Please print the stretch of the records below from the line containing "Task: Focus the ZIP input box" through the line containing "pos(394,120)", copying every line unchanged.

::::::::::

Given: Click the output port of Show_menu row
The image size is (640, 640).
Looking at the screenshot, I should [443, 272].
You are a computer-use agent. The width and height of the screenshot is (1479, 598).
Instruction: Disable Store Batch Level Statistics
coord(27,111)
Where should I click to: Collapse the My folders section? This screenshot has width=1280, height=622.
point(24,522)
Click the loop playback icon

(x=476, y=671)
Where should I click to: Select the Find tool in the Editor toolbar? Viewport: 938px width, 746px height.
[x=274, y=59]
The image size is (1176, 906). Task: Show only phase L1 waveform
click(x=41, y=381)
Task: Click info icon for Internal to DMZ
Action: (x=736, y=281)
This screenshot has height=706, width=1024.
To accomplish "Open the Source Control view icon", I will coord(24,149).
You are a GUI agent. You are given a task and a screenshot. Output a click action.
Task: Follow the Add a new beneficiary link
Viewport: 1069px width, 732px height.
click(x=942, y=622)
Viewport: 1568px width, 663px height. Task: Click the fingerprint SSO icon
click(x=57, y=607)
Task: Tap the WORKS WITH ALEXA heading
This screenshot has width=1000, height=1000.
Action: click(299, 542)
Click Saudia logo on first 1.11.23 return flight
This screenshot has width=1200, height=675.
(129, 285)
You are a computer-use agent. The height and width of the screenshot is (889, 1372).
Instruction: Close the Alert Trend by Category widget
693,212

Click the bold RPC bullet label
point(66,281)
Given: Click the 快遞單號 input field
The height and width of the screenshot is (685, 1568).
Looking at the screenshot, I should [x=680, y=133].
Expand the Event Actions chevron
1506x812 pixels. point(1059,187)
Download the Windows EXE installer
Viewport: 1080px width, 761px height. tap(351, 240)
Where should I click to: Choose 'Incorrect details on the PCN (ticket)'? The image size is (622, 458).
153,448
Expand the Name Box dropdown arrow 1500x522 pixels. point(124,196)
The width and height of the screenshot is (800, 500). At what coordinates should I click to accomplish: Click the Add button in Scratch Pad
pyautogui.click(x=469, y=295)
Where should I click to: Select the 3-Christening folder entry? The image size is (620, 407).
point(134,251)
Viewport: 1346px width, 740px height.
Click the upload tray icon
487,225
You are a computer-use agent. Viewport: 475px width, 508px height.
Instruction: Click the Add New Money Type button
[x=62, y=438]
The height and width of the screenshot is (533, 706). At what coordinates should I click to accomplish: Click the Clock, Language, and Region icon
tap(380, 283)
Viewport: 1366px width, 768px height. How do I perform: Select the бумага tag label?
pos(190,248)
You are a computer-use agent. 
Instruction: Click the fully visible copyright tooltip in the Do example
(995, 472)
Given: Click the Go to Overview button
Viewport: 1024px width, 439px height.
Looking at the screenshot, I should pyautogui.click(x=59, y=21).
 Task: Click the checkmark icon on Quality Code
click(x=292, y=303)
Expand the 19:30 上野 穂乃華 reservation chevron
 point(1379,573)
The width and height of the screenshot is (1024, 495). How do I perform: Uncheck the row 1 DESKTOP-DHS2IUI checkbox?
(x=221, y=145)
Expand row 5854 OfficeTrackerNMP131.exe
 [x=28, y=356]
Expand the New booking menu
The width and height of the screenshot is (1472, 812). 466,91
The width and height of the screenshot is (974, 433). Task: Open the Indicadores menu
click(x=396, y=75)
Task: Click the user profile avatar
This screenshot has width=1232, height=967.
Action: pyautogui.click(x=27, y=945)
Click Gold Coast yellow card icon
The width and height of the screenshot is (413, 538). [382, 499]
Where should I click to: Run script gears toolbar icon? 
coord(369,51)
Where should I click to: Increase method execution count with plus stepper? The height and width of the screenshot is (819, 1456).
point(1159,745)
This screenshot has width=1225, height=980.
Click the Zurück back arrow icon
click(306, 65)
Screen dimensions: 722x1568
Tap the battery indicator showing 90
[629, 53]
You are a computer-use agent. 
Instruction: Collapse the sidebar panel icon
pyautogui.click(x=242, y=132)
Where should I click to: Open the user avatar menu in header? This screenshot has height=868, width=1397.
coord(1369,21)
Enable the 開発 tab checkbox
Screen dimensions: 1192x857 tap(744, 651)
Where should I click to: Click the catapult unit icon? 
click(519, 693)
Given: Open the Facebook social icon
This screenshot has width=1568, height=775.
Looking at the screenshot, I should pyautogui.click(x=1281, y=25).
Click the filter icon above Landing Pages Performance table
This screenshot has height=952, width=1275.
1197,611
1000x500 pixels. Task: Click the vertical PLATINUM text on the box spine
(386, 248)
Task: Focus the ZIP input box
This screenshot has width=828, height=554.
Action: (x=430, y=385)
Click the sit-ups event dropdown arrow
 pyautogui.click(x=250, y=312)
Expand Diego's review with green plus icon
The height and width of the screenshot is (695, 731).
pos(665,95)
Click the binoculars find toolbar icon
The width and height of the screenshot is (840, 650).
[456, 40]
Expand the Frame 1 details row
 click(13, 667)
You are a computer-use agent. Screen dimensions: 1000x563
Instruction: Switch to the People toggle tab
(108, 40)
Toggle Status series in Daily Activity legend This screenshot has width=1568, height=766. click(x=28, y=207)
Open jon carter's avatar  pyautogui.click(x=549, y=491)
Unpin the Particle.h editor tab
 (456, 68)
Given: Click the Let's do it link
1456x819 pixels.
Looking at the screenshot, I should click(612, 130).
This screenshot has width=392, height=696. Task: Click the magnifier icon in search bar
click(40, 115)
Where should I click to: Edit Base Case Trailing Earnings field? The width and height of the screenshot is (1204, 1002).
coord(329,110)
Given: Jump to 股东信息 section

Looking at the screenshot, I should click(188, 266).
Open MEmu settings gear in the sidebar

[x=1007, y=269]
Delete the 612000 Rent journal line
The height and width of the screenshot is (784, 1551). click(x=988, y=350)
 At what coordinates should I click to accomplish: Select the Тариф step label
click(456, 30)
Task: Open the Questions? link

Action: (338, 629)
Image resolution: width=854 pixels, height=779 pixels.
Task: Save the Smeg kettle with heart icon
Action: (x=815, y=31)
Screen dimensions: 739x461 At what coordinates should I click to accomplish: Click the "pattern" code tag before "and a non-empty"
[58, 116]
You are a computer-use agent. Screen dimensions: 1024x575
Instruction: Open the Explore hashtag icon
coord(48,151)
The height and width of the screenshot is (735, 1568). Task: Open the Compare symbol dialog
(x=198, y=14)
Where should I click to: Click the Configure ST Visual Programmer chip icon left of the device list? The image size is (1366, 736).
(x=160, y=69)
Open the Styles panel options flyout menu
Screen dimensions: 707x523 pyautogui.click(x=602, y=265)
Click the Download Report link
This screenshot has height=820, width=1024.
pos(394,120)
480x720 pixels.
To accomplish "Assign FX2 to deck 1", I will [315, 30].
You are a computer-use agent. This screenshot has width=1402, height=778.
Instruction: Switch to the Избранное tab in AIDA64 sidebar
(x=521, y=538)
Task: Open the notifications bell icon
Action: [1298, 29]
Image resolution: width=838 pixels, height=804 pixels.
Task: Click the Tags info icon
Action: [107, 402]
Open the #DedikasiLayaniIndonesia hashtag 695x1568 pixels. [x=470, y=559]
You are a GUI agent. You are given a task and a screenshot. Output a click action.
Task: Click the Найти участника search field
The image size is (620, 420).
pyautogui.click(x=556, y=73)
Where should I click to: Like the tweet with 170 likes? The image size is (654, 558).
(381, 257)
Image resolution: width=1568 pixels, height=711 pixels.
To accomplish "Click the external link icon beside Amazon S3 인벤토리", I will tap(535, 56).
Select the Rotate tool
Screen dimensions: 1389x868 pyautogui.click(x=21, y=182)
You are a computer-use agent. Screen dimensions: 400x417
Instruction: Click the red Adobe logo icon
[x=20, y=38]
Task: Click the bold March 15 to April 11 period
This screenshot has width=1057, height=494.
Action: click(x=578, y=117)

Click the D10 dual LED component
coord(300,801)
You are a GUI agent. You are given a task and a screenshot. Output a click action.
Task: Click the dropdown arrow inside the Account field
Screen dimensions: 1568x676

::::::::::

▶ [EXERCISE RESPONSE]:
Task: Focus the ZIP input box
This screenshot has width=828, height=554.
Action: (x=430, y=385)
Click the sit-ups event dropdown arrow
 pyautogui.click(x=250, y=312)
Expand Diego's review with green plus icon
The height and width of the screenshot is (695, 731).
pos(665,95)
Click the binoculars find toolbar icon
The width and height of the screenshot is (840, 650).
[456, 40]
Expand the Frame 1 details row
 click(13, 667)
You are a computer-use agent. Screen dimensions: 1000x563
Instruction: Switch to the People toggle tab
(108, 40)
Toggle Status series in Daily Activity legend This screenshot has width=1568, height=766. click(x=28, y=207)
Open jon carter's avatar  pyautogui.click(x=549, y=491)
Unpin the Particle.h editor tab
 (456, 68)
Given: Click the Let's do it link
1456x819 pixels.
Looking at the screenshot, I should click(612, 130).
This screenshot has width=392, height=696. Task: Click the magnifier icon in search bar
click(40, 115)
Where should I click to: Edit Base Case Trailing Earnings field? The width and height of the screenshot is (1204, 1002).
coord(329,110)
Given: Jump to 股东信息 section

Looking at the screenshot, I should click(188, 266).
Open MEmu settings gear in the sidebar

[x=1007, y=269]
Delete the 612000 Rent journal line
The height and width of the screenshot is (784, 1551). click(x=988, y=350)
 At what coordinates should I click to accomplish: Select the Тариф step label
click(456, 30)
Task: Open the Questions? link

Action: (338, 629)
Image resolution: width=854 pixels, height=779 pixels.
Task: Save the Smeg kettle with heart icon
Action: (x=815, y=31)
Screen dimensions: 739x461 At what coordinates should I click to accomplish: Click the "pattern" code tag before "and a non-empty"
[58, 116]
You are a computer-use agent. Screen dimensions: 1024x575
Instruction: Open the Explore hashtag icon
coord(48,151)
The height and width of the screenshot is (735, 1568). Task: Open the Compare symbol dialog
(x=198, y=14)
Where should I click to: Click the Configure ST Visual Programmer chip icon left of the device list? The image size is (1366, 736).
(x=160, y=69)
Open the Styles panel options flyout menu
Screen dimensions: 707x523 pyautogui.click(x=602, y=265)
Click the Download Report link
This screenshot has height=820, width=1024.
pos(394,120)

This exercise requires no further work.